Case Report
An 11-year old male presented after injuring his left tibia and had an abnormality on X-ray which prompted a follow-up MRI. MRI demonstrated a left tibial bony lesion, suspicious for a malignancy. Patient underwent core needle biopsy of his left tibia and pathology revealed a low grade osteosarcoma. Patient underwent surgical excision of his left tibia with allograft reconstruction. Pathology now confirmed the presence of a high-grade osteosarcoma.
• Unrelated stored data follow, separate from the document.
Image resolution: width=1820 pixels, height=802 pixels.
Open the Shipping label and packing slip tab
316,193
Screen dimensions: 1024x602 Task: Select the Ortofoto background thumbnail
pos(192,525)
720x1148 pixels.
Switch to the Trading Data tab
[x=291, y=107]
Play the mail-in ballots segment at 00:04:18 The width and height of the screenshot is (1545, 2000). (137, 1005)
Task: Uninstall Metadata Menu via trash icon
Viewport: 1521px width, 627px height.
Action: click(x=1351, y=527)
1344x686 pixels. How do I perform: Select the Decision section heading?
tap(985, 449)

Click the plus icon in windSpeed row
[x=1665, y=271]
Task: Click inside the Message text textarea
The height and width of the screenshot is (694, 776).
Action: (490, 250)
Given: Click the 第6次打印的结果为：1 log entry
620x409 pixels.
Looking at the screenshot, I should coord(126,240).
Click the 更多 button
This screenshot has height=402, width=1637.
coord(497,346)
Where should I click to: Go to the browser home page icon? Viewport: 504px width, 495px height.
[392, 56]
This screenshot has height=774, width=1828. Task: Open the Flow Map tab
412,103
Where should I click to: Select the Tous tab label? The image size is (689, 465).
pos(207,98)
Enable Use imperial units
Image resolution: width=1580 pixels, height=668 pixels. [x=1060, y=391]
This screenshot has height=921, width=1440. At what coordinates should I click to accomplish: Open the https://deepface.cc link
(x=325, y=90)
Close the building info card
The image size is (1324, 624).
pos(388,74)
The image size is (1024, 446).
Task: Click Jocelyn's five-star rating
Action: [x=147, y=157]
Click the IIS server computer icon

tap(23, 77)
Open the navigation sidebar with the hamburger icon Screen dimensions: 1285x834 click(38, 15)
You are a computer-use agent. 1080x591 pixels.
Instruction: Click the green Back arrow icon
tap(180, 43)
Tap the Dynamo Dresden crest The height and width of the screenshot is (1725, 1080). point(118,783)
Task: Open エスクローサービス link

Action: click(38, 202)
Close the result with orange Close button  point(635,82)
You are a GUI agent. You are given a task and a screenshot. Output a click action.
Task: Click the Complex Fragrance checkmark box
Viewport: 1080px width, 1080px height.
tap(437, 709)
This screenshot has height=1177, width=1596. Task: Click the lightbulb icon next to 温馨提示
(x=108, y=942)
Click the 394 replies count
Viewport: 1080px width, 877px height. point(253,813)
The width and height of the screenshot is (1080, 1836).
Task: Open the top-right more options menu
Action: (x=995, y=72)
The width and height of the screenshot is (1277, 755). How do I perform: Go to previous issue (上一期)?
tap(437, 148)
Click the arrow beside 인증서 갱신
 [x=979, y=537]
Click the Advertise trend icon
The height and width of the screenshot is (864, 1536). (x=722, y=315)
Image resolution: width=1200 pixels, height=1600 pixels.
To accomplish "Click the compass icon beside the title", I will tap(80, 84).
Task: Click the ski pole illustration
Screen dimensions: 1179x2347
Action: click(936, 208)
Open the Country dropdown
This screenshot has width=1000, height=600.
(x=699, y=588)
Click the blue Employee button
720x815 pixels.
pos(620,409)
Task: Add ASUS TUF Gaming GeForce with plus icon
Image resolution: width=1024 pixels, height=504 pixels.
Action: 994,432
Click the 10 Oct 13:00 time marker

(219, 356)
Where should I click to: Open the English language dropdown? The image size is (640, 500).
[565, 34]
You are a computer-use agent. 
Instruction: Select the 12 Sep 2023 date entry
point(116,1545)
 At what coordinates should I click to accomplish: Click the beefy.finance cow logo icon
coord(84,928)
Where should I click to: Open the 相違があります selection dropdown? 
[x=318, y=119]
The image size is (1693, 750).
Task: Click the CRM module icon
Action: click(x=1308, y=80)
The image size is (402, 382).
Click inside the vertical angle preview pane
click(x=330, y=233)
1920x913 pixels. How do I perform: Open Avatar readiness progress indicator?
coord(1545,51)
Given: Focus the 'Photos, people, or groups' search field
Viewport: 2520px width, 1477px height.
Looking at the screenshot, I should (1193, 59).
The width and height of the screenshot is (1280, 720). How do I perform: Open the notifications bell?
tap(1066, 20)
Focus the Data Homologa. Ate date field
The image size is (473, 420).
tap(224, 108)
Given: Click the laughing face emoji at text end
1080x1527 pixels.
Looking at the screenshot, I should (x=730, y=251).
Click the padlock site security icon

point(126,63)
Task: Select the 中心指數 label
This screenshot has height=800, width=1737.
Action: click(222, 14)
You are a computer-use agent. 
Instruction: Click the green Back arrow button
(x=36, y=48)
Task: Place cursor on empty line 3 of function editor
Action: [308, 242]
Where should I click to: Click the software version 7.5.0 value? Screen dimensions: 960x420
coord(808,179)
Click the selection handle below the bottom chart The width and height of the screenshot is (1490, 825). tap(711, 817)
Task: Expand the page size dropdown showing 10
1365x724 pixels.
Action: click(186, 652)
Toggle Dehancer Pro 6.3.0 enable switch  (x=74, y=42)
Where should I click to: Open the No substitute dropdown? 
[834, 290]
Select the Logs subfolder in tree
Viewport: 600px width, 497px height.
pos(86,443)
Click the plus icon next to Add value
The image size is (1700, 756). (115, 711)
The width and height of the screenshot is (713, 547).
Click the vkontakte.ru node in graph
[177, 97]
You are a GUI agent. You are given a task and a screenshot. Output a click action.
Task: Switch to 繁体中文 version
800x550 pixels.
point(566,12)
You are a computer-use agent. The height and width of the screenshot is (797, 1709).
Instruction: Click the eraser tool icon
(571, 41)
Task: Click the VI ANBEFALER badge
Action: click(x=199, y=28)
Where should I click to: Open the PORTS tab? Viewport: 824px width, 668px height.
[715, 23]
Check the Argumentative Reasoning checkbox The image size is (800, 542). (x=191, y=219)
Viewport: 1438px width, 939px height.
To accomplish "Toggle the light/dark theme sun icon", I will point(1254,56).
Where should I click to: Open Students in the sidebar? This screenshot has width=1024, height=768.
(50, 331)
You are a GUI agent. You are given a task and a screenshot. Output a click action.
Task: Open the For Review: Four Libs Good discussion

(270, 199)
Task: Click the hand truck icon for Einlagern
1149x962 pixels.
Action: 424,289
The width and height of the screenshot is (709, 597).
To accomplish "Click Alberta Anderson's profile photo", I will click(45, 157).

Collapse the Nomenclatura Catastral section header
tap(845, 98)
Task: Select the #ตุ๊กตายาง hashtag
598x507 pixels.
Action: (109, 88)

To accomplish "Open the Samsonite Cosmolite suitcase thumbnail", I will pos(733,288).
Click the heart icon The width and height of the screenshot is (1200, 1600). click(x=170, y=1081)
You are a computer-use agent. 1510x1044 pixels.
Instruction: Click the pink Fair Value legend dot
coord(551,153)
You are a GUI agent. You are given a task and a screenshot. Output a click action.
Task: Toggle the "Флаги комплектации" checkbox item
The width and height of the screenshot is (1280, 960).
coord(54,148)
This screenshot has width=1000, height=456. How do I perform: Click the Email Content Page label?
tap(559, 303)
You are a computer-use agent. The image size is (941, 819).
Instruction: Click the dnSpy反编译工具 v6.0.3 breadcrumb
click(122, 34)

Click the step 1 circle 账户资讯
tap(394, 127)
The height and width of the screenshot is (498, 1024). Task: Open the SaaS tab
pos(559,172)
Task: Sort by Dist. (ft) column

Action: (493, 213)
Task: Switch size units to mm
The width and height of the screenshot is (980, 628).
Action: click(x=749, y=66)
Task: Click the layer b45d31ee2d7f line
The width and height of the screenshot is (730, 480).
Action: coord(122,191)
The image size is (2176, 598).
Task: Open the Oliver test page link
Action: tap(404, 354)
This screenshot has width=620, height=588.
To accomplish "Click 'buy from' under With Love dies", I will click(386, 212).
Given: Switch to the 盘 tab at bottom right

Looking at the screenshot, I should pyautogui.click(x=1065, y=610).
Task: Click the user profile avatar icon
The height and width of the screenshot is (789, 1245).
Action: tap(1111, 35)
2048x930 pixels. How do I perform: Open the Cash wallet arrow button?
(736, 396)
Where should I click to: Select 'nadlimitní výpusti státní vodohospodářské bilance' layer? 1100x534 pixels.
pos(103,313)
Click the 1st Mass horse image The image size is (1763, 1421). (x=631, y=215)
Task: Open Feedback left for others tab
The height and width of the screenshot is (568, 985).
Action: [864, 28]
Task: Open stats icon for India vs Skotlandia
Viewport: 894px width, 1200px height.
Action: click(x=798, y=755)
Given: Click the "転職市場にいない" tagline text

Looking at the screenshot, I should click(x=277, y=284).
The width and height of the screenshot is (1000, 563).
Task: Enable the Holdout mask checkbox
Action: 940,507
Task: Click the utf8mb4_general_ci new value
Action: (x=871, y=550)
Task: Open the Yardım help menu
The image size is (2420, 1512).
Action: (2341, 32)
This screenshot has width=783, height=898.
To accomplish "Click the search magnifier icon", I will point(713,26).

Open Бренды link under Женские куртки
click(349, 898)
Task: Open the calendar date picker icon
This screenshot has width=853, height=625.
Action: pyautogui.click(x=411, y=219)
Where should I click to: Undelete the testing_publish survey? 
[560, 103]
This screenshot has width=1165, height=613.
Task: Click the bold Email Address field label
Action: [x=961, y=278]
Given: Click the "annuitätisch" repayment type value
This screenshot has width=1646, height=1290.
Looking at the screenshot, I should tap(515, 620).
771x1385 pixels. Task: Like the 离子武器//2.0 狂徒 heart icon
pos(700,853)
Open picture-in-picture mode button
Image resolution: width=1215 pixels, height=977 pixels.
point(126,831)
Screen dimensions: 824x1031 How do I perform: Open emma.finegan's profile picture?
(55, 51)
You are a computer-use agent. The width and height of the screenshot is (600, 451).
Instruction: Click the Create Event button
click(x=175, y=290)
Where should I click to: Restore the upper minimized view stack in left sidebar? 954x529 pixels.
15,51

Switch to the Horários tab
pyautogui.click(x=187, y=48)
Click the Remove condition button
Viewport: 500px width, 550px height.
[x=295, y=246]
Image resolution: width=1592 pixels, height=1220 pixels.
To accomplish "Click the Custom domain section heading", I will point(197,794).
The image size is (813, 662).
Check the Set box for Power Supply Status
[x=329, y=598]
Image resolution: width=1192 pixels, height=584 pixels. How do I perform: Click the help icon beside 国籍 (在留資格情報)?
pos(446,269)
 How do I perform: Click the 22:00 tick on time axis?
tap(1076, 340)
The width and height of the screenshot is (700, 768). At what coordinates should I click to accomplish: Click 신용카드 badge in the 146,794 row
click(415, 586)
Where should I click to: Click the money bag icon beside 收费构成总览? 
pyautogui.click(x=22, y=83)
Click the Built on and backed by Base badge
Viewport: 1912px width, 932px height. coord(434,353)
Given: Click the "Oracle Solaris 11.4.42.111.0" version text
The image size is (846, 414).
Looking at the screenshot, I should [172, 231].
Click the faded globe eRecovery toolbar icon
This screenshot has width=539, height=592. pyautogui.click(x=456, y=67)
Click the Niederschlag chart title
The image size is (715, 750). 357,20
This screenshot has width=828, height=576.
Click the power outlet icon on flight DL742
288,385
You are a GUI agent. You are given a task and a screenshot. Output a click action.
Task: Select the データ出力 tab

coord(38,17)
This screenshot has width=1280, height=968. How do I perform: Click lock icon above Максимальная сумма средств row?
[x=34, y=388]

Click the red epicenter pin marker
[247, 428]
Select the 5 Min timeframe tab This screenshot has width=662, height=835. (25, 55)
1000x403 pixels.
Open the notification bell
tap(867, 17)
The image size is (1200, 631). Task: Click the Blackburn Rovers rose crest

Patient received chemotherapy per Children’s Oncology Group’s AOST0331 protocol9. He completed the planned therapy regimen without any major complications.
He was followed up regularly every 3 months for physical exam, surveillance labs, and imaging studies that did not demonstrate any acute disease. Several months after completing therapy, his younger brother was diagnosed with high grade osteosarcoma of left ilium. Our patient was then evaluated via genetic testing that revealed a TP53 mutation, specifically TP53, c.818G>A (p.Arg273His), consistent with LFS. His mother, younger brother, and another half-brother tested positive for the same TP53 mutation. Patient underwent surveillance as per LFS Education and Early Detection Program (LEAD)10 . The program included annual brain and whole body MRI’s, annual blood and urine tests to evaluate adrenal gland function, tumor markers for common LFS associated tumors, and physical exams every 6 months10. The inclusion of whole body MRI and brain MRI is particularly essential as LFS has a high incidence of asymptomatic tumors11. Following LEAD guidelines, our patient was evaluated with MRI of brain and whole Body which showed no evidence of new tumors or other abnormalities.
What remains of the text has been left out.